“Our work provides new evidence on the potency of exercise as a heart protector, both in the short and the long term. Just don’t go for more than four or five days without exercising. Use it or lose it,” Dick Thijssen, lead author of the study, explained.
Thijssen and his team from Liverpool John Moores University conducted a review of studies on how physical activity protects the heart. Researchers carried out studies on mice and rats to determine whether exercise can decrease the size of a heart attack or not. In the study, the researchers focused on the studies where scientists had prompted a heart attack in rats by blocking an artery in the heart and then observed the size of a heart attack or evaluated how much tissue died.

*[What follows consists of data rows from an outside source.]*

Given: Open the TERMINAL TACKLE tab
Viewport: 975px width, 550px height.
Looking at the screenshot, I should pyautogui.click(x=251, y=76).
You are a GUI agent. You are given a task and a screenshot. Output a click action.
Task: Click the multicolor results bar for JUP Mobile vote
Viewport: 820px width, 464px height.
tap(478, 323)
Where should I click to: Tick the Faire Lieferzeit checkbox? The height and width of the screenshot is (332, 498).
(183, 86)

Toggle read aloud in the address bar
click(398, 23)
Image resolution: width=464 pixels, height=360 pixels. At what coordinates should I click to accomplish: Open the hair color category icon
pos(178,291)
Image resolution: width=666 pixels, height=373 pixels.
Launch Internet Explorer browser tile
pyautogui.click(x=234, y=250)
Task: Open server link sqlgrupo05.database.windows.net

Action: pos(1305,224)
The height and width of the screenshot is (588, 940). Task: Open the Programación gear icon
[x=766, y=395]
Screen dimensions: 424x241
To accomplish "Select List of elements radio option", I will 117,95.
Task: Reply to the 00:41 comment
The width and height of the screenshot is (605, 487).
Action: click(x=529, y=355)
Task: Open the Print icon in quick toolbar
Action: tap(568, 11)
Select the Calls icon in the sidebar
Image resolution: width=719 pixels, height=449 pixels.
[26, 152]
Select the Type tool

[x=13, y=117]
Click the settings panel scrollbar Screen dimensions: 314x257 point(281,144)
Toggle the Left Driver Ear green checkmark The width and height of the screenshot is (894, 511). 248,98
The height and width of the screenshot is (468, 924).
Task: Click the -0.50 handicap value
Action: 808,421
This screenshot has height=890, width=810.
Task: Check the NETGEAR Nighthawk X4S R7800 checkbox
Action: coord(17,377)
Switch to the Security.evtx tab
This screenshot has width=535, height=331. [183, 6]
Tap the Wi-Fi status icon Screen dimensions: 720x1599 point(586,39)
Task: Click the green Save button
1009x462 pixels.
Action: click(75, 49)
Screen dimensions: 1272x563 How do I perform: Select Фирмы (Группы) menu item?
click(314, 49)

The researchers of the reviewed studies conducted this test in animals that just finished exercising. After that, they compared them with animals that did not exercise at all.
In one of the studies reviewed, blood was taken from humans after physical activity and after a period of rest and then was transfused through the blood vessels of live rabbits' hearts. Then, an artery of the hearts of the rabbits was blocked, imitating a heart attack. The results showed that those rabbits that had the human blood taken after exercise had a smaller heart attack compared to those that had human blood after a period of rest.
The researchers of the review then concluded that all of the studies showed that even one session of exercise is linked with a smaller heart attack. In addition, they found that the ability of exercise to decrease the size of a heart attack lasts for a few more days. It is thought that exercise releases a blood-borne substance that plays a role in making a heart attack smaller after exercise. These benefits occurred in the absences of changes in heart risk factors such as blood pressure, cholesterol, and body weight, or improved heart function.
“When you regularly perform exercise, it seems that the immediate protection is constantly present. Unfortunately, but also somewhat expected, the immediate benefits of exercise last for four to five days,” Thijssen said.
Almost all of the studies that evaluated the immediate effects of exercise used moderate to high-intensity endurance physical activity for approximately one hour.
“We don't know yet whether other types of exercise or other durations, would provide different degrees of benefit. This area is ripe for future research,” he said.
Heart disease kills around 610,000 people in the United States each year, which is equivalent to one in every four deaths. Consequently, it is the leading cause of death for both men and women, and coronary heart disease is the most common type of heart disease as it kills more than 370,00 people each year. Meanwhile, there about 790,000 people in the United States who experience a heart attack annually, and approximately 15 percent of them will die because of it. A heart attack occurs when the supply of blood to the heart is cut off. The cells in the heart muscle that do not get enough oxygen-carrying blood will start to die and the longer it continues without treatments to restore blood flow, the greater the damage to the heart. The primary signs of a heart attack include chest pain or discomfort, discomfort in other areas of the upper body, shortness of breath, and other symptoms like breaking out in a cold sweat, nausea, or lightheadedness.